Lunch is a time when both kids and adults need enough energy to keep us going for the rest of the day. It needs to be a balanced, consistent energy so we won’t crash an hour later, which means no sugar-laden fruit juices or white bread.
Superfoods to Use: Kale, spinach, strawberries, blueberries, hemp, goji berries, maca, dehydrated mushroom powder, açái
What to Serve: Smoothies are often associated with breakfast, but they are the perfect, nutrient-packed, energy-stabilizing option for lunch as well. They are also a great way to sneak in some iron-rich spinach and cancer-fighting, cruciferous kale.
How to Serve It: Try blending a cup of hemp milk with a cup each of spinach and kale. Then add a banana, a cup of strawberries, a cup of blueberries, and a little orange juice if you like. The sweetness of the antioxidant-rich berries and the banana will mask the earthy flavor of the kale and spinach. Smoothies are also a good opportunity to try more exotic superfoods. A cup of goji berries (for iron and antioxidants), a tablespoon of maca (for energy), dehydrated mushroom powder (an immunity booster), or açái (for a major dose of antioxidants) are great additions as well.
Kids are usually pretty hungry by the time dinner comes around, so start with the healthiest foods first, when they are more likely to eat them. There is a time and place for sneaking in healthy foods, but it’s also important that they see the actual foods in their natural states.

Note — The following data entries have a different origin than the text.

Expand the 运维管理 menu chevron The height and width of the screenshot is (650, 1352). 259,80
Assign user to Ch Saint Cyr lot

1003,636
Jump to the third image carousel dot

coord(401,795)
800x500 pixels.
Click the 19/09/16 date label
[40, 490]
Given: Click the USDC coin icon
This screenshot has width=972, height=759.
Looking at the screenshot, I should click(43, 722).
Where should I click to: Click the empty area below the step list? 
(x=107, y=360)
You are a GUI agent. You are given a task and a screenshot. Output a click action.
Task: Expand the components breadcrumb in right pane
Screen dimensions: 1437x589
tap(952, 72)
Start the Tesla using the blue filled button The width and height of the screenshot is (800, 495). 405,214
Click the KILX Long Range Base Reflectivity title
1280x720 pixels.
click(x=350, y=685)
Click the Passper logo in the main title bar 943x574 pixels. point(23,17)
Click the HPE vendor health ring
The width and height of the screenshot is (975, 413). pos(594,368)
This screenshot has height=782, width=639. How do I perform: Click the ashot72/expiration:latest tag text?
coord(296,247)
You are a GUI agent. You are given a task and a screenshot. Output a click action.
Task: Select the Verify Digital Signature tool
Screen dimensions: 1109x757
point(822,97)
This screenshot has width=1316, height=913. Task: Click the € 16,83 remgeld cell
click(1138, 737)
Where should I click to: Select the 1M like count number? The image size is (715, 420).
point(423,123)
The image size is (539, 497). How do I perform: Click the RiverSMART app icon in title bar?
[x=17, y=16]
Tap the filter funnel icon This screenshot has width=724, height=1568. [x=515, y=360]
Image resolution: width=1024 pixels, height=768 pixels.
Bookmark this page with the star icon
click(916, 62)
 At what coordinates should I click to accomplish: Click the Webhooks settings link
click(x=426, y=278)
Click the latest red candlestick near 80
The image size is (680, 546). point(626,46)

Superfoods to Use: Spinach, avocado, pine nuts, sunflower seeds
What to Serve: I always like to start dinner with a salad, and often follow it with some “sneaky” pizza. Salads are not only a very traditional start to dinner, but they are also a perfect way to show that green foods are tasty foods.
How to Serve It: Salad is all about the dressing! Kids like anything sweet, so try a miso dressing with a little sugar or maple syrup mixed in. Add some peanut oil for a comforting, familiar taste. A good combination is 1 tablespoon miso paste, 1 tablespoon Dijon mustard, and 1 heaping teaspoon sugar, mixed together. Gradually drizzle a few tablespoons of peanut oil in while whisking together. When it’s time for toppings, sunflower seeds are a good source of vitamin E, magnesium, and selenium, and add a rich crunch to salads, while toasted pine nuts and avocado add healthy fats. “Sneaky” pizza can be made from scratch with whole-wheat pizza dough, sandwich bread, or bagels. Whatever way you choose to make it, the key ingredient is puréed spinach. Simply sauté spinach with a little olive oil until wilted, then purée. Spread the sautéed spinach on the bread or dough before you add the marinara and non-dairy cheese. I make enough so each serving has about a cup of spinach. That’s enough for two whole servings of vegetables for the day!
If we arm our pantries, refrigerators, and freezers with the right weapons, it will be easy to incorporate the right foods into our children’s diets all day long without being overwhelming for us, and still being tasty and fun for them.